Le père de famille a en effet des antécédents médicaux inquiétants. Même si son casier judiciaire ne porte aucune condamnation, il avait déjà asséné un coup de couteau à sa femme le 14 novembre 2019, « un mois et demi à peine avant l’accouchement du troisième enfant ». Blessée à l’omoplate, la mère de famille, alors âgée de 31 ans, avait refusé de déposer plainte. La procédure avait cependant suivi son cours, jusqu’au classement sans suite « en raison d’un état mental déficient ». L’abolition du discernement avait été établi par un expert.

« On ne peut pas interner les gens à vie ! »

Né en 1990 à Colombes (Hauts-de-Seine), ce plombier semblait souffrir de dépression et de troubles psychotiques depuis l’année 2017. Au domicile familial, les policiers de la Brigade anticriminalité, intervenus les premiers « sur la scène de crime d’une très grande violence que j’ai pu constater par moi-même », a expliqué le procureur, visiblement éprouvé, les preuves de « traitement par tranquillisants » ont été saisies. Du dossier médical de cet homme, il ressort également qu’il avait été interné en psychiatrie en 2017, puis entre novembre 2019 et janvier 2020, soit deux mois après sa garde à vue pour les violences commises envers sa femme. Il l’avait épousée en 2023 après 14 ans de vie commune.

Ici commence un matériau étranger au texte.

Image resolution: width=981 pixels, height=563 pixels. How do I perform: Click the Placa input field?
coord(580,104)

« Sa dangerosité n’avait certainement pas été confirmée, avance un expert psychiatre qui, ne connaissant pas ce dossier, requiert l’anonymat. On ne peut pas interner les gens à vie ! Et, en l’absence de diagnostic de maladie psychiatrique grave, de type schizophrénie, il est impossible d’imposer un suivi strict. » Et de rappeler « qu’en toutes matières, le risque zéro n’existe pas ». Le problème se pose de manière identique aux magistrats conscients que chaque affaire de violence intrafamiliale peut, un jour, se conclure par un drame. À Meaux, dont nous suivons régulièrement les audiences, leurs décisions sont toujours pesées au trébuchet tant les risques de relâcher un individu dangereux obsèdent les juges des chambres correctionnelles.

« Un très grand nombre de coups de couteau »

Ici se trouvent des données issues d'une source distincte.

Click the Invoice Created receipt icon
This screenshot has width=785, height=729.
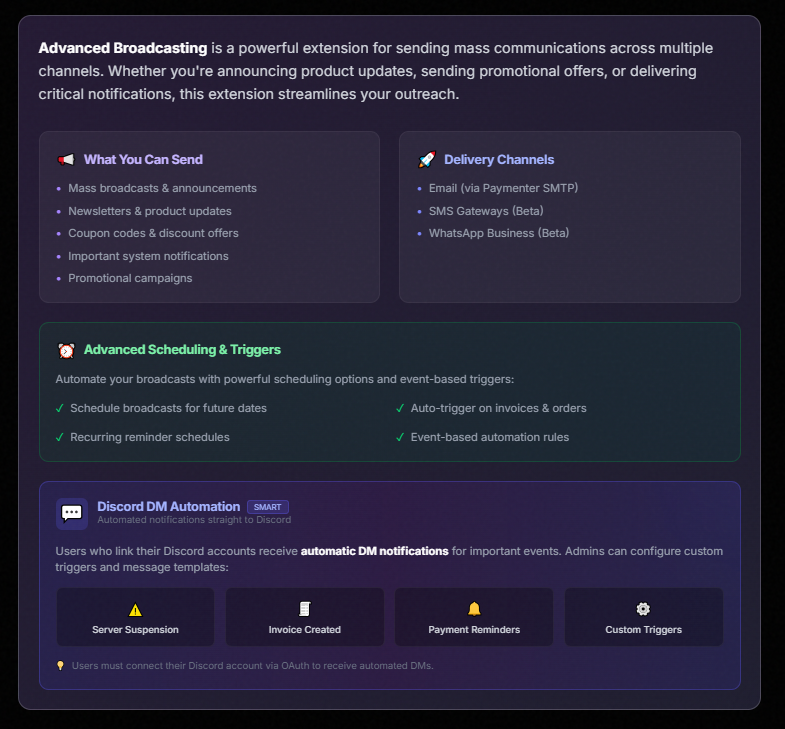tap(305, 609)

En attendant ses explications sur des actes d’une sauvagerie inouïe, le père a juste « fait part de son mal-être » et indiqué « savoir pourquoi » la police l’a arrêté à Sevran (Seine-Saint-Denis) le 26 décembre. Il avait tenté de se réfugier chez son père après la tragédie, survenue entre dimanche et lundi. M. Bladier a prudemment reconstitué les éléments d’enquête de voisinage.

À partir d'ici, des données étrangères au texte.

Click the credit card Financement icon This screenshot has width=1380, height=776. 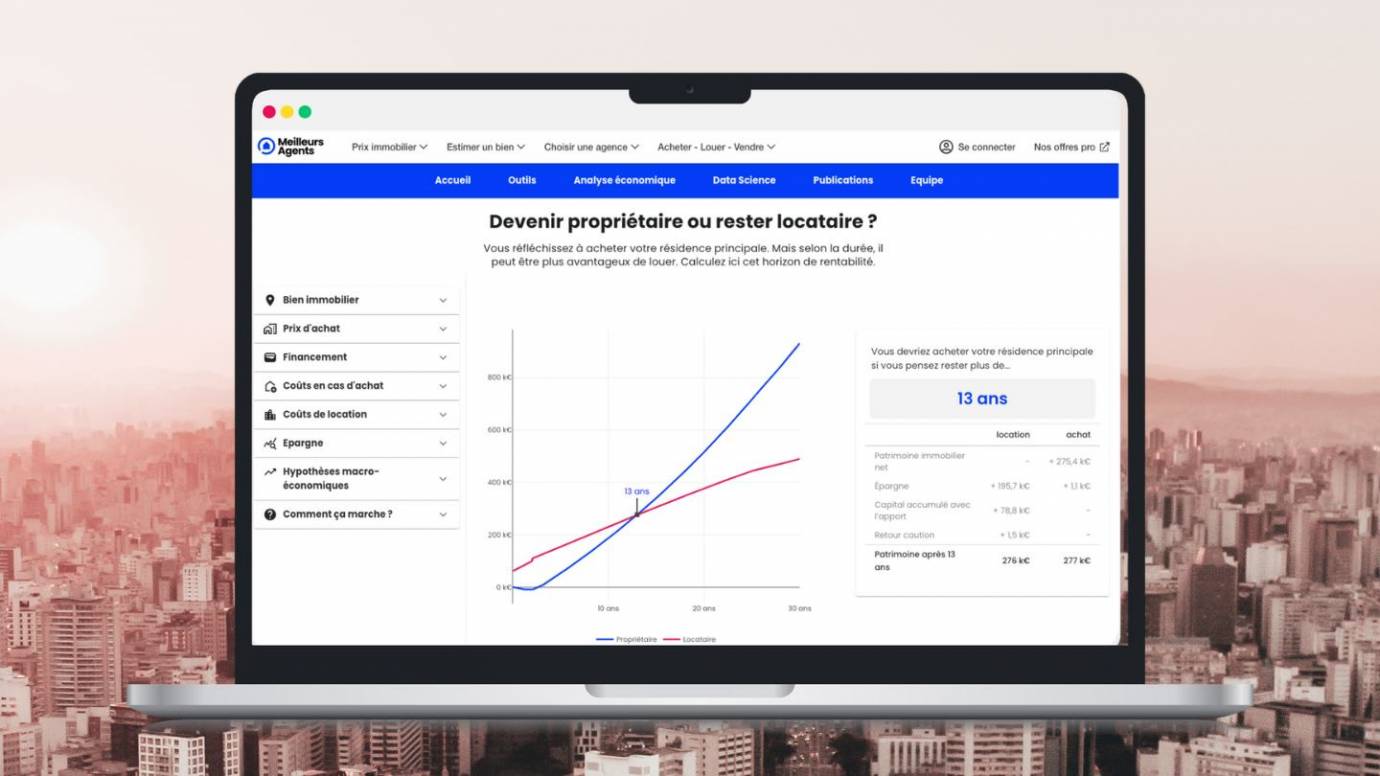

« Il semblerait qu’entre 23 heures le 24 et 3 heures du matin le 25, des cris aient été entendus par les habitants des étages supérieurs. » S’ils ne se sont pas trop inquiétés, « c’est parce que, je cite, la mère avait l’habitude de crier sur ses enfants ». Une proche, invitée à réveillonner le 24, s’est cependant alarmée et a prévenu la police. La BAC a relevé des tâches de sang devant la porte du petit logement situé au rez-de-chaussée de l’immeuble Square Adam-de-la-Halle, dans le quartier de Beauval à Meaux. Les stores étant baissés, les policiers ont forcé celui de la chambre conjugale, et découvert l’horreur. La maman et les fillettes présentaient « un très grand nombre de coups de couteau, tant sur la face avant que sur la face arrière, sur le tronc, les membres inférieurs et supérieurs, ainsi que des lésions de défense », a déclaré le chef du parquet.

Il s’agit-là du troisième meurtre d’enfants par un père en l’espace de deux mois. Le 29 octobre, à Vémars (Val-d’Oise), un gendarme avait tué ses trois petites filles avant de se donner la mort. Et, le 26 novembre, un homme en instance de divorce a avoué le meurtre de ses fillettes, à Alfortville dans le Val-de-Marne.